West Monroe, a 29-story, Class A office tower in downtown Chicago’s West Loop, has been acquired by a joint venture between Accesso Partners, LLC, of Hallandale Beach, FL, formerly known as Beacon Investment Properties, and Harel Insurance, Investments and Financial Services, Ltd., Tel Aviv, for $122 million.
The 66% occupied 623,564 square-foot building, which had an extensive lobby renovation and elevator modernization in the last year, is Accesso’s fifth office property buy in the Chicago area in the last eight months.
Two months ago, an Accesso and Harel acquired the office tower next door, 200 West Monroe, a 23-story, 535,911 square foot Class A-property for $100 million. The partnership plans to rebrand the two buildings as Monroe Plaza, a 1,159,584 square-foot office complex.
Jeff Bramson, senior managing director of HFF’s Chicago office which represented the sellers, said 20 U.S. institutional investors made offers on 230 West Monroe. “But the Accesso/Harel joint venture made the best offer and had the best terms. Having worked with them on their acquisition of 200 West Monroe and the IDS Center in Minneapolis, we knew their joint venture would perform smoothly and swiftly for our clients and they did,” he added. “Once again, it was seamless.”
Jaime Fink, senior managing director and Mark Katz, managing director were also on the HFF sales team. Susan Hill, managing director in HFF’s Houston office, arranged acquisition financing.
“We could not pass up the opportunity to own two adjacent Class A office towers in the West Loop,” explained Ariel Bentata, co-founder and managing partner-investments of Accesso Partners.. “We also see the 34% vacancy factor in 230 Monroe, created when Wells Fargo Bank moved out, as a major plus with solid upside revenue potential. There is strong demand for downtown office space in Chicago—a large increase in new office using jobs was created in the first half of 2013–and we’re confident we can lease up both buildings at current market rates.”
Brian Rosen, Accesso’s managing director of acquisitions, said owning both buildings gives the partnership “obvious synergies and efficiencies” in leasing, operations, marketing and cross promoting retail tenants and amenities. ”
“More importantly, it gives tenants options and flexibility,” Rosen said, , “because we can now accommodate more requests for office space of any size, for more upper-floor views or from tenants wishing to expand in the West Loop.” Typical floor plates at 200 and 230 West Monroe measure 28,000 square feet and 24,000 square feet respectively.
Ron Lakin, senior vice president of CBRE Chicago and leasing broker for 200 West Monroe has been named by Accesso to represent both buildings. Lakin said the single ownership of the two towers and the rebranding as Monroe Plaza, “makes it more of a destination for tenants who want choices.”
The West Loop is prized by commuters or workers who use public transportation and Monroe Plaza is in the heart of the submarket. 230 West Monroe is one block from the Washington and Wells El station and four blocks from the Ogilvie Transportation Center and Metra’s Union Station.

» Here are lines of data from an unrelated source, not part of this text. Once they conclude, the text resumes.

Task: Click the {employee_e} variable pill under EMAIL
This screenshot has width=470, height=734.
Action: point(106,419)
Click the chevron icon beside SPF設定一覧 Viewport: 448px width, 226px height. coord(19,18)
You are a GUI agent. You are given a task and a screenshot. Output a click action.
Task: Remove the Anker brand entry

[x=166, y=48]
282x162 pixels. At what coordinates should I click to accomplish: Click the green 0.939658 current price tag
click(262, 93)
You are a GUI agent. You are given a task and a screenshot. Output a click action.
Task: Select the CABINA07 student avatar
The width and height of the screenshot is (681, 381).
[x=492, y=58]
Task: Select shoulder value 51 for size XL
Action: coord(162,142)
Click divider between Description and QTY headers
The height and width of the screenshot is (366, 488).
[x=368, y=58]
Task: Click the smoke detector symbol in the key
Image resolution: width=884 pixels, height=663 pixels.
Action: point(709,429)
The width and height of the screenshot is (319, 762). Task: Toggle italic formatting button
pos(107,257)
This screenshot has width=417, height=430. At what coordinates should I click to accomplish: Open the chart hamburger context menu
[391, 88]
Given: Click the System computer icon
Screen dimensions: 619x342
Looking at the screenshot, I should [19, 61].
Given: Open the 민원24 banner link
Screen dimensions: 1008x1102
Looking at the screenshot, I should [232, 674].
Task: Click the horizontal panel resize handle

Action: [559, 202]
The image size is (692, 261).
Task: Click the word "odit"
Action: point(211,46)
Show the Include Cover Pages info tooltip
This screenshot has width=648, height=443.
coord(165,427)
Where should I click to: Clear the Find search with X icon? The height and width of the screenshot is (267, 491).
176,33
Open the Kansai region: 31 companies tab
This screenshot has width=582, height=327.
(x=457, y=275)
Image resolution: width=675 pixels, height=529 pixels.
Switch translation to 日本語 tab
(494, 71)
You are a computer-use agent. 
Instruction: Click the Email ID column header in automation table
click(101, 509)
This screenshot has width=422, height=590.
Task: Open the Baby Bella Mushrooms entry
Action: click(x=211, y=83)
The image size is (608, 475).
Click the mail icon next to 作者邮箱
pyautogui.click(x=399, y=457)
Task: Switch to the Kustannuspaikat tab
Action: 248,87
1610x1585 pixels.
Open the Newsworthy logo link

Paul Gaines, director of asset management-Chicago and East Coast, said Accesso is already seeing a response to the “serious flexibility” now provided by the with adjacent office towers and by the “adaptability” of tenants who want a West Loop address. “Several prospective tenants have told us they would be comfortable with part of their offices in 230 West Monroe which caters to smaller space users and the other part in 200 West Monroe which is configured for larger, full floor offices,” said Gaines
Looking ahead, Bentata contends Accesso Partners, which also owns 20 North Clark, a 35-story office tower in the Central Loop, will continue to look for acquisitions of buildings in downtown and in the areas strong submarkets to build “critical mass” in Chicago. “We’re looking for properties in Class A locations where we can enhance value with physical upgrades and improve revenues with creative lease- up strategies.”